**Task input:**
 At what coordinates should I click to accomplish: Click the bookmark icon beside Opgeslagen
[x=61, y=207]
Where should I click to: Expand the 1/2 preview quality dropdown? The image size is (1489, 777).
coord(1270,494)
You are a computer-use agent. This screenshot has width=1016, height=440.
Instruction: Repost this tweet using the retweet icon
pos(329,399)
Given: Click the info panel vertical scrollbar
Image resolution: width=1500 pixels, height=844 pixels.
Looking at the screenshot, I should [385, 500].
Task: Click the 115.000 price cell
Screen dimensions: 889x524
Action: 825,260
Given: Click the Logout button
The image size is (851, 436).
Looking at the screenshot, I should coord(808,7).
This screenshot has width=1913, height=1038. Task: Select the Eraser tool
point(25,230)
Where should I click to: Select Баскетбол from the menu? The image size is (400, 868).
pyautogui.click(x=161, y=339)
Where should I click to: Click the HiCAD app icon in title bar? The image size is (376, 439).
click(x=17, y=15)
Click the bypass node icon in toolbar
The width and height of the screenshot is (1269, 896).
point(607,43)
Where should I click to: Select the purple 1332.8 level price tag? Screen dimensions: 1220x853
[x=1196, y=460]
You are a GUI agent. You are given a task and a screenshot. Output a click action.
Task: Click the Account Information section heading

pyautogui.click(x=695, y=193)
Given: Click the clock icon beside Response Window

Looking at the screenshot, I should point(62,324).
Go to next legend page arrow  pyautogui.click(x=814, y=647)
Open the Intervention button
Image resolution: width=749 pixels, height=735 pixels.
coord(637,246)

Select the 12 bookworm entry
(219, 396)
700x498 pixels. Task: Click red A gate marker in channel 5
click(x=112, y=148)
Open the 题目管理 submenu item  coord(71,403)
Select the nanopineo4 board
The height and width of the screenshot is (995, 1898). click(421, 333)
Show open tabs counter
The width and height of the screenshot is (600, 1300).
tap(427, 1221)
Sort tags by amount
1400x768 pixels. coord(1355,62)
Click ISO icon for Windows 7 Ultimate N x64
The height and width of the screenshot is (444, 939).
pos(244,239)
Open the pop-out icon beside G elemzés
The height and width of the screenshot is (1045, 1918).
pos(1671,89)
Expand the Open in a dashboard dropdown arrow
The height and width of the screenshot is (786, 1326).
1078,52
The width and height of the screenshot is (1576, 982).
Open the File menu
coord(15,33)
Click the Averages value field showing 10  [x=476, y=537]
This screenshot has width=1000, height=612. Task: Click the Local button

**Instructions to follow:** Show the lines above with "agent".

**Answer to the exercise:**
You are a computer-use agent. This screenshot has width=1016, height=440.
You are a GUI agent. You are given a task and a screenshot. Output a click action.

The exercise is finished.